Some data: This is my first MS. I am happy with the plot. My improvements over the years of writing have been mostly in the areas of technique. Learning how to say what I want my reader to hear and feel. For the most part, it is a labor of love. I am a firm believer in exercise.
Munk, your words 'labor of love' practically turned on the waterworks for me. All I can say is if it is a labor of love, it will be better than most commercial writing-- and the road to publication will be much, much emotionally tougher.
Sighing and shaking head. Keep that hair to the wind and stamp somewhere-- prominently-- 'All will be well, all will be well, all manner of thing will be well.'
Super happy deluxe luck and DON'T GIVE UP.
@Suze-I love your enthusiasm, but please don't go and get all weepy on my account. By "labor of love" I simply mean I love writing and I love my story. The goal, certainly, is to write as best I can, but perhaps with all this love the outcome will just end up maudlin. Thanks for the vote of confidence.
Offutts offer sounds great. I agree with Suze's comment "Don't give up". It is the only possible path forward!
Perpetual motion machine. That's the perfect description of what I'm going through. I learn so much and them I've got to edit to show that growth. Ugh.
I listened to the song while I read the comments, and now I'm replaying it while I type this-love it.
If you want another set of eyes, I'd love to take a look at the book too.
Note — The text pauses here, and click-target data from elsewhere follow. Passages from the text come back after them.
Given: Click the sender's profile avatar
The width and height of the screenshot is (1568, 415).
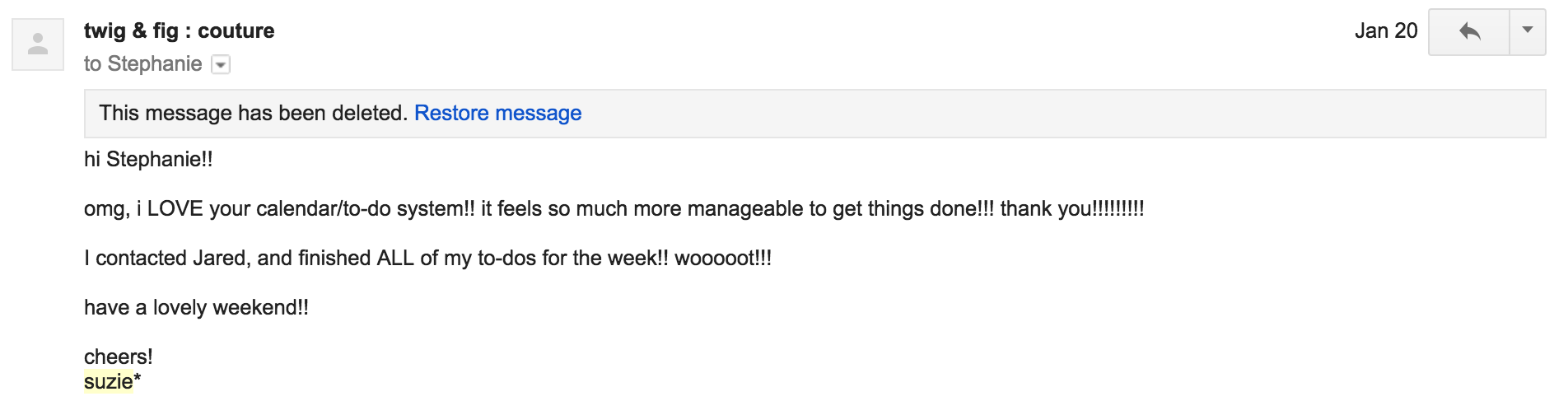Looking at the screenshot, I should pyautogui.click(x=38, y=44).
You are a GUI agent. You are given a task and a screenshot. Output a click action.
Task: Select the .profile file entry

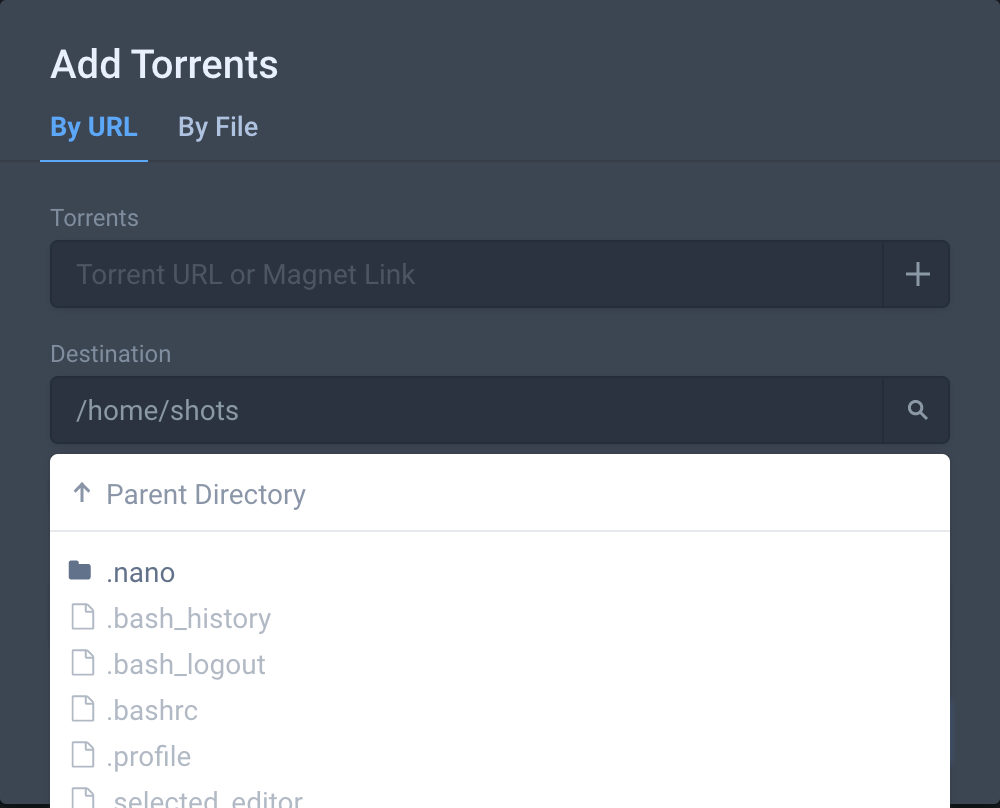(x=149, y=757)
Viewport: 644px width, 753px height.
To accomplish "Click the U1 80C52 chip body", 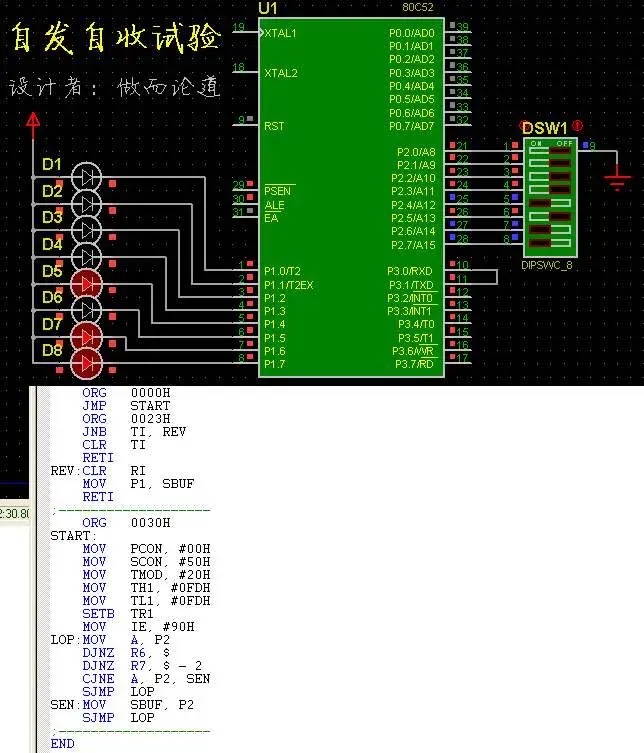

@DK-Keep the wheels moving, but stop every once and awhile to look around.
@TR-on its way.
I'm done those endless rewrites myself, and am considering doing one more for my oft rejected novel before sending it out again for a new round of rejections. At some point though, I think I'll have to give up and just self-publish the thing - then I can call it done.
http://www.susankayequinn.com/
You should check her post out about invisibility cloaks munk. It's such a coincidence.
Wow, Munk, you're like a real-life Dilbert!
I'm not sure about what my done state looks like. A bit like a half-tucked-in octopus, I suppose. ;-)
Ah, the essential question! When to stop. A hard one for anyone, but even harder for us logic types that want to quantify things.
The true answer is...when you publish. (Because then you can't change it anymore. Any time before that is fair game.)
But here is my best advice: lay it aside. Write a NEW story. Take all that fabulous learning and apply it in exponentially cooler ways, because you're starting from scratch. Learn all you can from baby#2, then go back and visit baby#1 and see if you still think it is done.
This is like taking your COLs on a love affair with a different project, then coming back to the first one, expecting it to help. Surprisingly, it does. :)
So far I only have one piece of work I've considered "finished" and that tooks months of planning, writing, and revising. My other two novels are either shelved or works-in-progress, depending on how optimistic I am feeling at the moment towards them.
@RW-good luck to you. I'll be trying out your novella soon.
@MO-excellent, thanks for the link.
@KCW-the Dilbert mention hits close to home.
@SKQ-Thanks.
@LK-And a new acronym is born: SWIPs
I have the opposite problem. I finish writing a first draft of story, think, "I'm through with this shiz, it's a masterpiece" and then go eat some french fries. I just don't have the patience.
I have total respect for anyone who is able to sit down and revise their work.